→ EXCERPT TO READ
....
Last summer, the British banking giant Barclays sent account closure notices to some 250 clients in the United Kingdom, giving them 60 days to find a new home for their cash. Most of the customers were small remittance companies -- so-called money services businesses -- that served the country’s large diaspora communities. Since big international banks don’t typically have branches in Somalia and Bangladesh, such money transfer firms are the main pipeline through which immigrants send money to family members back home. Increasingly concerned about complying with government regulations to combat terrorist financing, however, the banks wanted to clear their books of any excess risk.
Condemnation came swiftly, and a coalition of nonprofits, politicians, and sports stars mobilized to fight the Barclays decision. The account closures, they said, constituted the severing of a “financial lifeline” for fragile, poverty-stricken states. Somalia, for example, receives more money from remittances than it does development aid, and according to the World Bank, developing countries receive over $400 billion in remittances annually. In response to the uproar, the British parliament held debates, set up an action group, and commissioned a report (to which I contributed). Barclays managed to close most of the accounts anyway.
....
→ PROBLEM REQUIREMENTS
From the passage above on the Barclays account closures, set down verbatim the portion starting at "Condemnation came swiftly, and" and ending at "the accounts anyway.".

→ DATASET CONTENT
....
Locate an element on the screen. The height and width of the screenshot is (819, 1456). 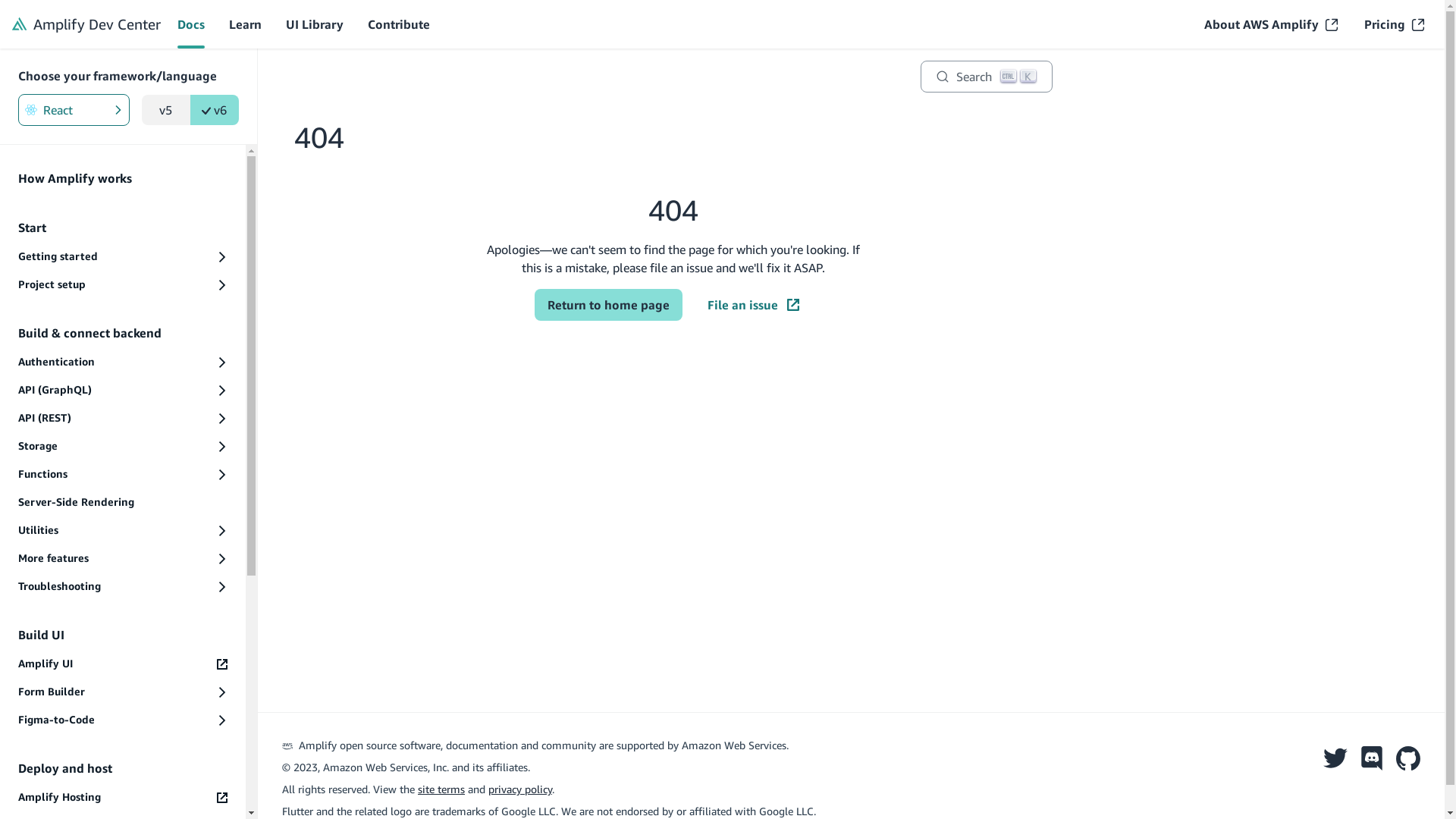
'Return to home page' is located at coordinates (608, 304).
....
→ TASK RESPONSE
Condemnation came swiftly, and a coalition of nonprofits, politicians, and sports stars mobilized to fight the Barclays decision. The account closures, they said, constituted the severing of a “financial lifeline” for fragile, poverty-stricken states. Somalia, for example, receives more money from remittances than it does development aid, and according to the World Bank, developing countries receive over $400 billion in remittances annually. In response to the uproar, the British parliament held debates, set up an action group, and commissioned a report (to which I contributed). Barclays managed to close most of the accounts anyway.